Many jeans include synthetic fabrics, like polyester, which shed microplastics over time.
The Challenge of Sustainable Denim
Maria McManus faced challenges aligning denim with her eco-friendly brand due to its invasive washing process. She sourced raw denim from Japan, skipping washes to avoid typical commercial fades. Her collaboration with Agolde, known for regenerative cotton, offered new opportunities.
Working with Agolde provided access to regenerative farming, verified dyeing processes, and supply chain tracking, though not without challenges. Organic crops can fail, and verifying supply chains is complex. McManus shares that honesty about crop failures builds trust.
Her jeans, nearly $700, reflect small production runs. She emphasizes sustainability efforts require scale.

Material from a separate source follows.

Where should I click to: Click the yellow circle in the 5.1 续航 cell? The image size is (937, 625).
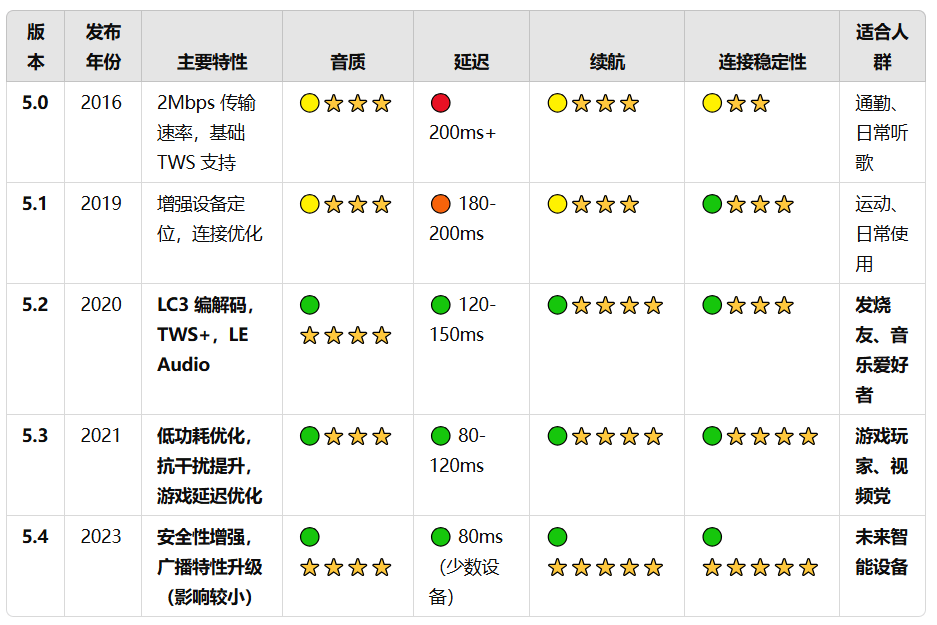tap(557, 204)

Choosing Sustainable Jeans
Experts urge caution with vague sustainability claims. Dana Davis recommends researching brands’ practices beyond individual products. A sincere approach indicates authenticity. However, ‘greenwashing’ complicates authenticity checks.
Certifications, like B Corp, assess social and environmental efforts, though none guarantee sustainability. Some lyocell fibers gain backing from the Forest Stewardship Council, ensuring sustainable sourcing.
Consider buying fewer jeans, wearing them longer, washing less, and shopping secondhand. Levi Strauss & Co.’s assessment shows significant carbon reduction if 34.2 million people buy secondhand jeans this year, avoiding emissions equivalent to 150,000 gasoline cars.
“The most sustainable action is using what’s already made,” Jensen states.